17 Nov 2009
Lubrication controversy
Nice!
"A beer and some convo"
Righto finally I get to the main bits of the trip. I’ve decided not to bother with a day by day account of it all as there’s going to be too much to write. And as you can see I’ve not had a vast amount of time to get writing.
I decided to split the thing up into Tasmania and the rest. Tas comes last as it was the main thing I wanted to do over in Aus.
But anyway, what happened after the MJC.
Photos of the whole post-MJC trip here (some will be linked to directly in the post as well).
Nice zoo type place where my first roo was seen. They had a few shows on and I managed to catch a couple with birds. The first was native parrots, the second, birds of prey. They did a decent job of showing different birds and their behaviours. The irritating bit was some of the kids running wild and trashing the show amphitheatre and not seeing their parents do a damn thing about it. Scum.

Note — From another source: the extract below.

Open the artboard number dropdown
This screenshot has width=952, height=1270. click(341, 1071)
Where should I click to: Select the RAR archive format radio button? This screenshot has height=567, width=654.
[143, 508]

After the bird shows there was an aborigine who did a boomerang throwing show. He was quite an old bloke who turned out to be only half aborigine. The other half was, oddly enough, Scottish.
At the end of the visit I managed to stroke a roo but sadly not a koala as such a thing is banned in the state of Victoria. Harumph.
Home of lots of penguins and very very windy. I ate a picnic near to the bridge and met a few very greedy silvergulls including one particularly persistent pair of hangers-on. One was a bully fighting for everything, the other was a one-footed bird who just kept avoiding the first gull and being quieter about wanting food. He got fed. The bully didn’t.
Once on the island there were opportunities for photos of wind resisting and huge numbers of gulls.
The main tourist thing is the penguin viewing place. Sadly they milk this horribly. The prices were staggering so the decision was made – stuff that! A shame but there was no way those prices were worth it.
I’d heard a lot about this park. There’d been some bloody awful bush fires in Victoria back in Feb this year and “the Prom” hadn’t escaped the carnage. The scars were still clearly there both in the landscape and when talking to locals.
But it’s an extremely beautiful place. An ace place for walking and I managed to get me up a mountain. Ok it was a little one and the walk wasn’t too hard but it was still a mountain.
There were quite a few beaches of note. The one that stuck out was “Squeaky Beach”. When dry the sand squeaks when you walk on it. Very odd.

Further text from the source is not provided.